仁も考え込み自分なりに事件を解決しようとしているようだ。
「死体の隠し場所っていうのはまだどこか限定していないんですか?」
仁は村木巡査長に聞く。
「どこっていう限定はしていないけど、校内のどこかだと踏んでいるんだ」
村木巡査長が答えた後に、四人がオーダーしていたものがくる。
「意外と女の子っぽいの食べられるんですな」
瀬川警部は物珍しそうな口調で、夏希の前に運ばれたチョコレートパフェと夏希を交互に見て言った。
「女の子っぽいって一応女なんだけど…」
不機嫌になる夏希。
「そうでしたな。女の子なのに男の子みたいな話し方なんですな」
「美夕と一緒だよ」
答えを言うのが煩わしくて、思わず遠回しに言ってしまう夏希。
「一緒ということは、性同一性障害ですか?」
「あぁ…。クラスに二人も性同一性障害の人間がいるのは珍しいけどさ」
夏希はため息まじりに答える。
二人の警官も納得した表情をしてしまう。
「それより他に事件のことでわかったことはねーのかよ?」
夏希は生クリームを食べた後に、話題を元に戻した。
「新たにわかったことではないのですが、犯人は二人を何度も刺していたんです。恐らく、怨恨でしょうね」
「何度もって何ヵ所ぐらい?」
「何ヵ所じゃなく腹部を一ヶ所で、永井君が十回、河村先生が四回です。この回数の違いはなんなのかは今のところわかっていないんです」
瀬川警部の答えに、チョコレートパフェを食べていた手を止めてしまった夏希。
(永井が十回に河村が四回。この大きな違いに何かあるはずだ。ちゃんとした理由が…)
「刑事さん、知っているかもしれねーけど音楽室の怪と関係はあるんですか?」
仁は思い出したように聞いた。
「今のところ関係がない、とでも言っておきましょうか。

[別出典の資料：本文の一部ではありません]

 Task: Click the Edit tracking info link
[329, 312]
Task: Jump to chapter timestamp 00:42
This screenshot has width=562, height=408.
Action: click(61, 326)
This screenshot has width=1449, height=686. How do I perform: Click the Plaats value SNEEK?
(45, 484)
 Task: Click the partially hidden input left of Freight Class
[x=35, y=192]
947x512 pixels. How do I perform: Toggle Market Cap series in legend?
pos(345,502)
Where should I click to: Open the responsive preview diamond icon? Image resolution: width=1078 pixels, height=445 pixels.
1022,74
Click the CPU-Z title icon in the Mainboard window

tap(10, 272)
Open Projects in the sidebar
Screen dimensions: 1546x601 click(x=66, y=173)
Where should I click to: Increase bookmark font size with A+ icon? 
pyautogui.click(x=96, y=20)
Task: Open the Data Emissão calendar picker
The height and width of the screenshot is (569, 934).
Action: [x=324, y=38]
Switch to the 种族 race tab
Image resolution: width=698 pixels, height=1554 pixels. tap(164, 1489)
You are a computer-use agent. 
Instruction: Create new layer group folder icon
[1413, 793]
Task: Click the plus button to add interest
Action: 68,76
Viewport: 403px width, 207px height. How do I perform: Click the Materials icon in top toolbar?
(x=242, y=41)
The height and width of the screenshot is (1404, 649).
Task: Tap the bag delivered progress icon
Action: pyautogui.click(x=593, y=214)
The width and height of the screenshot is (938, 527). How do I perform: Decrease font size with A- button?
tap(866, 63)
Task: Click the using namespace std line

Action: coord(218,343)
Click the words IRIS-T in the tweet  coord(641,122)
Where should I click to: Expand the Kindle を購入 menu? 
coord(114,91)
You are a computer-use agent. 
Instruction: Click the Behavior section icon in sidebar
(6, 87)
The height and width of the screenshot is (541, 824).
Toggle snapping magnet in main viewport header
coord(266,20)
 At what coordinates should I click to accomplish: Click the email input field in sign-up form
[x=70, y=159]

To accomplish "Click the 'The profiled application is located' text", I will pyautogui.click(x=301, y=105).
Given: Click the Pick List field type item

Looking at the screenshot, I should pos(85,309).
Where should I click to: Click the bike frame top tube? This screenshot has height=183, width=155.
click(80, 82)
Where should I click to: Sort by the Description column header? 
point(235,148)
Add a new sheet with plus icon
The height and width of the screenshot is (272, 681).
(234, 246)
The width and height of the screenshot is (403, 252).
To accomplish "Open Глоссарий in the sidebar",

まぁ、調べていく中で二人の死が音楽室の怪と関係がでてくるかもしれませんが…」
瀬川警部はそう答えると、背広の内ポケットからタバコを一本とライターを取り出し、タバコに火をつけた。
「それにしても、河村先生が殺害される理由がわからない」
瀬川警部はタバコの煙を吐いてから呟いた。
「どういう意味なんだよ?」
夏希はわけがわからず、少しムッとした表情になる。
「河村先生は真面目な先生で生徒にも慕われていた。しかし、永井君は成績優秀で生徒会に所属していた反面、増田君と犬猿の仲だった。よって、永井君には殺害される動機があったわけだ」
瀬川警部の義隆が和夫を殺害した犯人だといわんばかりの言い方に、夏希と仁は苛立ちを覚えた。
「河村先生が殺害される理由をあげれば、美人でスレンダーな河村先生を襲うつもりだったが、騒がれてしまったため殺害されてしまった、というところかな」
瀬川警部は言い終えると、タバコの火を消した。
「理由はどうあれ殺害されていい人間なんていねーよ。オレらの学校の人間バカにしてんのかよ!?」
怒り心頭の仁は、声を荒げて二人の警官に言う。
「別にバカにしてるつもりは… 」
冷静な口調の瀬川警部。
「警察ってもう少しちゃんと捜査してくれるもんだと思ってたぜ。殺害された人間や犯人だと疑われた人間の心境も含めて全てな」
仁は吐き捨てるような言葉で言った。
仁が思っていることは、夏希も同じだった。
「今は全力を尽くして…」
村木巡査長の言葉を遮るように、
「どこが全力尽くしてんだよ? ずっと増田が犯人だと疑ってんじゃねーかよ? もし、増田が犯人じゃなかったらどう責任取るつもりなんだよ?」
夏希は一気に言ってしまう。
一瞬、二人の警官は言葉もなく唖然としていたが、二人の言い分もよくわかるという表情をした。
「二人の言い分も一理ある。だが、我々の仕事は捜査をして、重要参考人には疑う。色んな物質と共に事件を解決していくってことを忘れないで欲しいんだ。わかったかい?」
瀬川警部は美を乗り出して、夏希と仁に自分達の仕事の内容の理解を示した。
(警察っていう職業を理解していたら、始めからボク達は失言は言ってねーて…)
夏希は不機嫌そうな表情を浮かべながら、心の中で思っていた。